Около полуночи ординарец-эсэсовец передал мне приглашение Евы Браун. Она приняла меня в маленькой комнатке бункера, служившей ей и спальней, и гостиной. Комната была довольно мило обставлена: сюда перенесли кое-что из мебели, изготовленной по моим эскизам несколько лет назад для двух комнат, которые Ева Браун занимала на верхних этажах рейхсканцелярии. Ни размеры, ни роскошь отобранных предметов не соответствовали унылой обстановке. И словно в насмешку, дверцы комода были инкрустированы четырехлистниками клевера с вплетенными в них ее инициалами.
В отсутствие Гитлера мы смогли поговорить вполне откровенно. Ева Браун была весела и безмятежна, и, пожалуй, только она из всех обитателей бункера ожидала смерти с вызывающим восхищение самообладанием. Другие же вели себя не столь достойно. Геббельс, например, экзальтированно подчеркивал свой героизм, Борман — и не он один — думал лишь о спасении собственной шкуры. Кто-то, как Гитлер, пребывал в апатии или, как фрау Геббельс, был совершенно сломлен.

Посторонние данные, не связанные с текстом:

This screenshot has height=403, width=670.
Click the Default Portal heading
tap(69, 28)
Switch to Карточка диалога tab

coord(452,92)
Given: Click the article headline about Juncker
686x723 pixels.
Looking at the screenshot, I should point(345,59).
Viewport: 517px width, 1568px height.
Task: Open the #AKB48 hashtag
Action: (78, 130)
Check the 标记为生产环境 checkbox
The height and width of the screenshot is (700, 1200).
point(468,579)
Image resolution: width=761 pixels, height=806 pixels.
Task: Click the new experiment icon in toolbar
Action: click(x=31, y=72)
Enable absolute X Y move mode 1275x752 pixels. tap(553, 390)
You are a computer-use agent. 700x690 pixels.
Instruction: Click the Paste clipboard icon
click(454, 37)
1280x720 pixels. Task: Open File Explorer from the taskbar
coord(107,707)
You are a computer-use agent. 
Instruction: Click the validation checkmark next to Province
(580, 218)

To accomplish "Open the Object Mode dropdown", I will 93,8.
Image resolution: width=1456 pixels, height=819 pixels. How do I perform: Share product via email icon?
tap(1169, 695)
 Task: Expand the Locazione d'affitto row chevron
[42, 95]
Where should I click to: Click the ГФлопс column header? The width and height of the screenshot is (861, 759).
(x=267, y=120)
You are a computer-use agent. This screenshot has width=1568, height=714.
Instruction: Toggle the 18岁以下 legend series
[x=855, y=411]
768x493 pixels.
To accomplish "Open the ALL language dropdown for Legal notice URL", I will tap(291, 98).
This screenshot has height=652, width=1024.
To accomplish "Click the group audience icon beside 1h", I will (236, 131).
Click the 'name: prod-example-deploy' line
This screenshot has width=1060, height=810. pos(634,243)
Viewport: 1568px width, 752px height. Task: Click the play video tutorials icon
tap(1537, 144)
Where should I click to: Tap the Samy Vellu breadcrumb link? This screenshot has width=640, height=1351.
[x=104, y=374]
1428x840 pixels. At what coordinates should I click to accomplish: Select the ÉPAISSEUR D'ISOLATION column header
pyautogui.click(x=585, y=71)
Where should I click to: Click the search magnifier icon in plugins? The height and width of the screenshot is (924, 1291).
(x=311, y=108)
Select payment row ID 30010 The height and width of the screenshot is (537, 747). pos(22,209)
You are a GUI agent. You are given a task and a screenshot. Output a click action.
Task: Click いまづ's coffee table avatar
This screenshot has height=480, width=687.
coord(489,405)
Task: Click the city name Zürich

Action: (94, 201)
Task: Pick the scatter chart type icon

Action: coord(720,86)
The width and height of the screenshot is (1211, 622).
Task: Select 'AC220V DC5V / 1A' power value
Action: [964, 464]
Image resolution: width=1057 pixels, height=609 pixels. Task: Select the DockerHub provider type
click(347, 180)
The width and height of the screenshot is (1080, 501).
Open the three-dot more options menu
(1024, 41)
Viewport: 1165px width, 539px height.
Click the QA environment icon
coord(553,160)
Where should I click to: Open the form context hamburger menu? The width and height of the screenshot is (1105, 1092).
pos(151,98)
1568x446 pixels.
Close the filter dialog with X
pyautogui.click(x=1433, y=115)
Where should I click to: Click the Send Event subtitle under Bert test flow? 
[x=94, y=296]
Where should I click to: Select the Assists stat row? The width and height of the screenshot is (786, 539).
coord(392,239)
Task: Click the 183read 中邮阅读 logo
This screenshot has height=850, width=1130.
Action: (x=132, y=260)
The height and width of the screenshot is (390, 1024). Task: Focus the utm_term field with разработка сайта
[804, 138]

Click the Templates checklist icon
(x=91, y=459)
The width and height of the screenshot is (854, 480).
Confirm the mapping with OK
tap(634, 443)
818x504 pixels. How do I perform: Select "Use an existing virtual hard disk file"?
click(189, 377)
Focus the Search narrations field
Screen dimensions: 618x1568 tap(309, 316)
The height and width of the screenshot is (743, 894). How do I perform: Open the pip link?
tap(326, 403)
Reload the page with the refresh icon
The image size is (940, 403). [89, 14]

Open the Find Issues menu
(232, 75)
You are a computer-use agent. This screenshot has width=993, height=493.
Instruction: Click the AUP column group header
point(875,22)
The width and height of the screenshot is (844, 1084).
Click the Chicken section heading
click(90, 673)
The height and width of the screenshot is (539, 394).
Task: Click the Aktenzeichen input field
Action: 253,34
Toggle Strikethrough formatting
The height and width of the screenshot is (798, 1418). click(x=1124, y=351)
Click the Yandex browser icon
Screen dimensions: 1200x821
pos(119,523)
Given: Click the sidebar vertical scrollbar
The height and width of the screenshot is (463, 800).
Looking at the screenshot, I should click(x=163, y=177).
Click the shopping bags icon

«А как насчет бутылки шампанского на прощание? — предложила мне Ева Браун. — И шоколадных конфет? Я уверена, вы давно не ели». Я был тронут ее заботой: только она подумала о том, что за долгие часы, проведенные в бункере, я вполне мог проголодаться. Ординарец принес бутылку «Мё де Шандон», пирожные и конфеты. Мы остались одни. «Как хорошо, что вы приехали. Фюрер думал, что вы действуете против него. Но ваш визит доказывает, что это не так, не правда ли? — Я не ответил на ее вопрос. — В любом случае ему понравилось то, что вы сегодня сказали. Он решил остаться здесь, и я остаюсь с ним. Остальное вам, разумеется, известно… Он хотел отослать меня в Мюнхен, но я отказалась. Я приехала, чтобы расстаться здесь с жизнью».